Well, there’s two sides of that coin, right? There is that cliché for actors of: All of a sudden the phone stops ringing.
Clooney: Okay, but there’s two ways of doing this, right? The phone stops ringing if your decision is that you want to continue to be the character that you were when you were 35, and you want a softer lens. But if you’re willing to, say, move down the call sheet a little bit and do interesting character work, then you can kind of—you have to make peace with the idea that you’re going to die! I will walk up to people and they’ll be like, “Oh, you’re older than I thought.” And I’m like, “I’m 63, you dumb shit!” It’s just: That’s life. And so as long as you can make peace with the idea of change, then it’s okay. The hard part is, and I know a lot of actors who do this—and you do too—who don’t let that go and try desperately to hold onto it.
Clooney is about to say more, but now here come two adorable children, followed by a tall, elegant woman in a white dress, who turns out to be Amal Clooney.
“This is Alexander, this is Ella,” Clooney says, introducing his seven-year-old twins, who have already begun climbing all over Pitt.
Amal gives Pitt a hug. She says the property is amazing. “The kids were like, ‘Is this all the same house?’ ”
“Do you guys like animals?” Pitt asks the twins. “We have a bunch of animals over there that need feeding.” He begins reciting the animal population of Château Miraval—donkeys, bunnies, mini horses—as Alexander and Ella cheer.
Eventually, we end up all sitting down for lunch—“Guests on this side,” Pitt says, and so Clooney, his wife, and I all end up in a row, looking out at the property, facing Brad Pitt.
“How did your interview go?” Amal asks.
“We just started,” Clooney says.
“We got eight minutes of interview,” Pitt says.

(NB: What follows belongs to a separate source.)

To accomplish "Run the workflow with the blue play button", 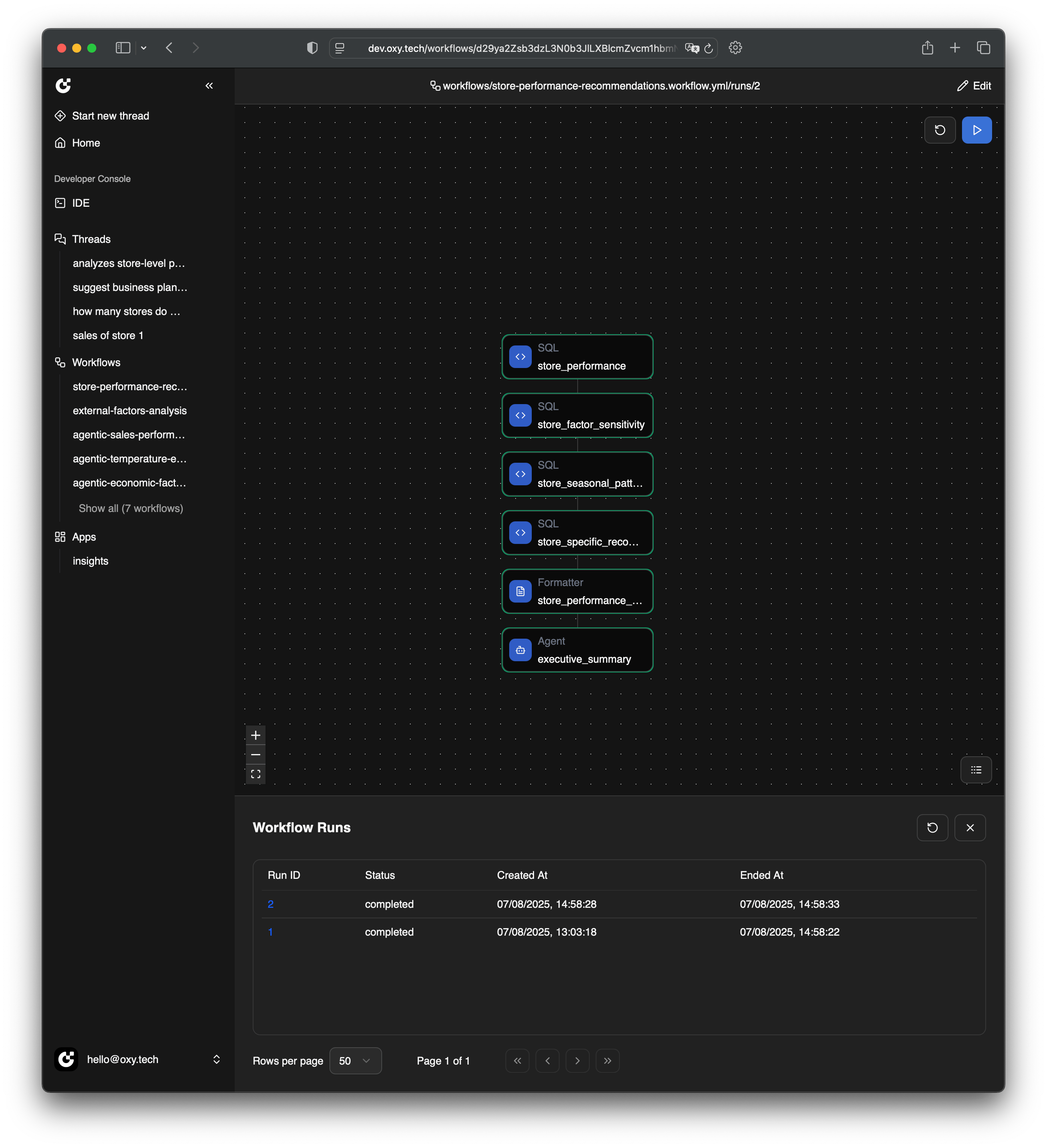I will coord(976,130).
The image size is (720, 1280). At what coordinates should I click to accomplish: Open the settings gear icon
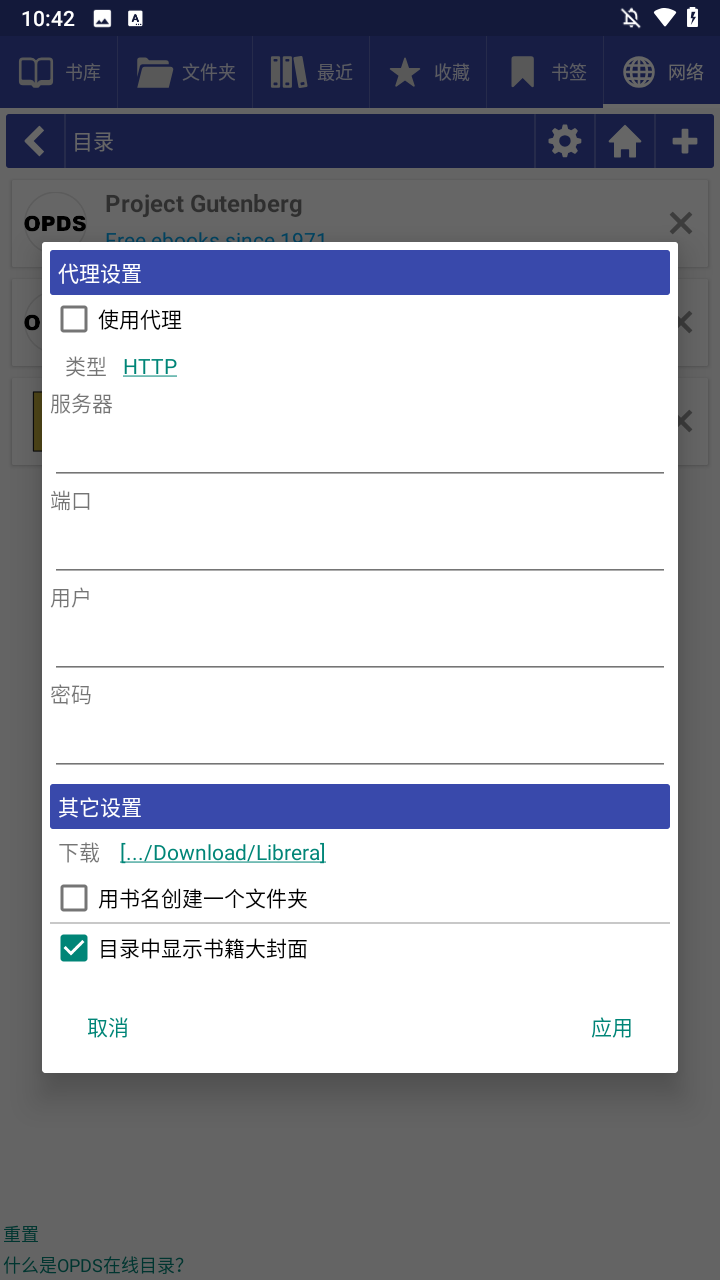point(565,141)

“Your timing was perfect,” Clooney says.
“I’m sure that’s sufficient,” Amal says to me, laughing.
Out on the lawn, their children have begun scaling a piece of sculpture, which, to be fair, looks like something temptingly halfway between a ladder and a table.
“Try not to do dumb things,” Clooney yells to them, in the weary voice of fathers the world over. “Make good choices.”
Both men start telling Amal about the fashion they were trying on for their GQ shoot.
“Your man was venturing out,” Pitt says.
“What did you do? Are you wearing a radical color?” Amal asks.
“I’m too old to care,” Clooney says.
“That’s another thing about getting older,” Pitt says. “It’s too much work to control things. It’s better to just slot in some way to the current.”